== Dataset excerpts ==
■ ■ ■ ■ ■ ■ ■

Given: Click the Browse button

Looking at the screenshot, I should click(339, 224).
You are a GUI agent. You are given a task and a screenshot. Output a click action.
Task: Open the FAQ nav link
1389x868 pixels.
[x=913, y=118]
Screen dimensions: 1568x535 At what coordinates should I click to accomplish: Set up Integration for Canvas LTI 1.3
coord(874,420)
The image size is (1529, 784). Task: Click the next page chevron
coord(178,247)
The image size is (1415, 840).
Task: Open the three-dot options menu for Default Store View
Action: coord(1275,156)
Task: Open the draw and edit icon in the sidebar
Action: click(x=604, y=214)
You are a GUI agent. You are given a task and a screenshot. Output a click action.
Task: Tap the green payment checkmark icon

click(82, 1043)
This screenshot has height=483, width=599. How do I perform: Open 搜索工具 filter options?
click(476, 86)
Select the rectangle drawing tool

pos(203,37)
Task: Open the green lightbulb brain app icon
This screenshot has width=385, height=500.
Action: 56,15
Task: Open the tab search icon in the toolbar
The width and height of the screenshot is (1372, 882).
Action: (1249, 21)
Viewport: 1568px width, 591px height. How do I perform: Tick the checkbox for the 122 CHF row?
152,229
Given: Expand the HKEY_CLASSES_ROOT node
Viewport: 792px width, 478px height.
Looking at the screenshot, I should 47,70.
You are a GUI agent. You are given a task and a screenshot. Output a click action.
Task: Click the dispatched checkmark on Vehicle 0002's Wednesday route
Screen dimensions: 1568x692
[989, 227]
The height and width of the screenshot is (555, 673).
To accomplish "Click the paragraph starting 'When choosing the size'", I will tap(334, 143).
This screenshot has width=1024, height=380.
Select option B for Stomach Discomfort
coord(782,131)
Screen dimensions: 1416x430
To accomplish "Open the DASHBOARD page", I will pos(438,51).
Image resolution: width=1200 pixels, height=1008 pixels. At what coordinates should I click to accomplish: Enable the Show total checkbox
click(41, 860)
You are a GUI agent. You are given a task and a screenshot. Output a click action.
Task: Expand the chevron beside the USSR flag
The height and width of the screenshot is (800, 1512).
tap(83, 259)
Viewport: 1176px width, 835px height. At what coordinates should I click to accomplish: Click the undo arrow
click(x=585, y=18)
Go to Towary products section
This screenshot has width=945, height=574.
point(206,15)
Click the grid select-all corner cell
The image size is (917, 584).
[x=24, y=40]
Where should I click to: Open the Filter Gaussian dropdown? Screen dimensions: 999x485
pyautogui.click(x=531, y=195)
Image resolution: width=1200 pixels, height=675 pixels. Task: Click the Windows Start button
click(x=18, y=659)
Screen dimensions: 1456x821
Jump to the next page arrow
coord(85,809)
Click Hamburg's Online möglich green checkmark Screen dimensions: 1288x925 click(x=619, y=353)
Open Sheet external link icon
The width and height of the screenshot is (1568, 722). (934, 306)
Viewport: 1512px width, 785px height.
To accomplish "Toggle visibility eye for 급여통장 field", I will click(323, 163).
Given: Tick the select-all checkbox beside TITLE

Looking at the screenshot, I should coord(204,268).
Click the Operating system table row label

■ ■ ■ ■ ■ ■ ■

Rewrite the rows above as a numbered list, leaving out the blank lines.

== Finished task ==
1. Given: Click the Browse button
2. Looking at the screenshot, I should click(339, 224).
3. You are a GUI agent. You are given a task and a screenshot. Output a click action.
4. Task: Open the FAQ nav link
5. 1389x868 pixels.
6. [x=913, y=118]
7. Screen dimensions: 1568x535 At what coordinates should I click to accomplish: Set up Integration for Canvas LTI 1.3
8. coord(874,420)
9. The image size is (1529, 784). Task: Click the next page chevron
10. coord(178,247)
11. The image size is (1415, 840).
12. Task: Open the three-dot options menu for Default Store View
13. Action: coord(1275,156)
14. Task: Open the draw and edit icon in the sidebar
15. Action: click(x=604, y=214)
16. You are a GUI agent. You are given a task and a screenshot. Output a click action.
17. Task: Tap the green payment checkmark icon
18. click(82, 1043)
19. This screenshot has height=483, width=599. How do I perform: Open 搜索工具 filter options?
20. click(476, 86)
21. Select the rectangle drawing tool
22. pos(203,37)
23. Task: Open the green lightbulb brain app icon
24. This screenshot has width=385, height=500.
25. Action: 56,15
26. Task: Open the tab search icon in the toolbar
27. The width and height of the screenshot is (1372, 882).
28. Action: (1249, 21)
29. Viewport: 1568px width, 591px height. How do I perform: Tick the checkbox for the 122 CHF row?
30. 152,229
31. Given: Expand the HKEY_CLASSES_ROOT node
32. Viewport: 792px width, 478px height.
33. Looking at the screenshot, I should 47,70.
34. You are a GUI agent. You are given a task and a screenshot. Output a click action.
35. Task: Click the dispatched checkmark on Vehicle 0002's Wednesday route
36. Screen dimensions: 1568x692
37. [989, 227]
38. The height and width of the screenshot is (555, 673).
39. To accomplish "Click the paragraph starting 'When choosing the size'", I will tap(334, 143).
40. This screenshot has width=1024, height=380.
41. Select option B for Stomach Discomfort
42. coord(782,131)
43. Screen dimensions: 1416x430
44. To accomplish "Open the DASHBOARD page", I will pos(438,51).
45. Image resolution: width=1200 pixels, height=1008 pixels. At what coordinates should I click to accomplish: Enable the Show total checkbox
46. click(41, 860)
47. You are a GUI agent. You are given a task and a screenshot. Output a click action.
48. Task: Expand the chevron beside the USSR flag
49. The height and width of the screenshot is (800, 1512).
50. tap(83, 259)
51. Viewport: 1176px width, 835px height. At what coordinates should I click to accomplish: Click the undo arrow
52. click(x=585, y=18)
53. Go to Towary products section
54. This screenshot has width=945, height=574.
55. point(206,15)
56. Click the grid select-all corner cell
57. The image size is (917, 584).
58. [x=24, y=40]
59. Where should I click to: Open the Filter Gaussian dropdown? Screen dimensions: 999x485
60. pyautogui.click(x=531, y=195)
61. Image resolution: width=1200 pixels, height=675 pixels. Task: Click the Windows Start button
62. click(x=18, y=659)
63. Screen dimensions: 1456x821
64. Jump to the next page arrow
65. coord(85,809)
66. Click Hamburg's Online möglich green checkmark Screen dimensions: 1288x925 click(x=619, y=353)
67. Open Sheet external link icon
68. The width and height of the screenshot is (1568, 722). (934, 306)
69. Viewport: 1512px width, 785px height.
70. To accomplish "Toggle visibility eye for 급여통장 field", I will click(323, 163).
71. Given: Tick the select-all checkbox beside TITLE
72. Looking at the screenshot, I should coord(204,268).
73. Click the Operating system table row label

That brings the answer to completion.